Hard West è il racconto della mia frontiera

Il mio rapporto con il western, in generale, non è mai stato facile. Non sono mai stato un fan di cowboy e indiani, nonostante diverse foto della mia infanzia potrebbero testimoniare il contrario (ma immagino che, a pochi anni di vita, il travestimento di Carnevale fosse scelto dai miei genitori) e conservi un bellissimo ricordo del Chicco Rodeo, il cavallo a dondolo più figo del mondo. Ecco, diciamo che l’immagine di me in groppa al bianco destriero di plastica, con tanto di rivoltella rossa e dorata nella fondina, è il picco della mia passione per il western fino al liceo, nonché un’immagine di cui penso mio padre possa andare ancora fiero, perché a casa mia la frontiera ce l’ha portata lui, o meglio, ci ha provato in tutti i modi.
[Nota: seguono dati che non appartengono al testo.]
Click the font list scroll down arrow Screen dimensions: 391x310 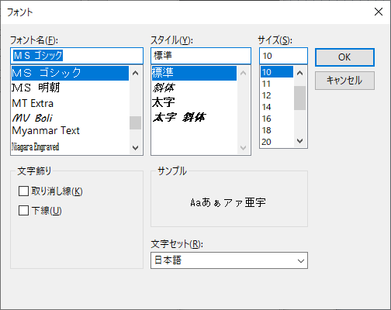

I fumetti di Tex, le raccolte di Skorpio, settordicimila cassette di genere, i lunghi sabato pomeriggio di Rete 4, ma niente, non ha mai attecchito, forse anche per mancanza di strumenti per analizzare qualcosa che, di base, mi attirava molto meno del calcio e della F1, passioni che invece condividiamo da sempre. Il primo richiamo dalla frontiera l’ho sentito però grazie a un videogioco, ovviamente stra-giocato da mio padre, quel Desperados che portava nel Far West le meccaniche tattiche (che poi, a conti fatti, erano quasi dei puzzle) di Commandos. Un amore fugace, che mi ha fatto apprezzare per la prima volta i colori e i suoni del West.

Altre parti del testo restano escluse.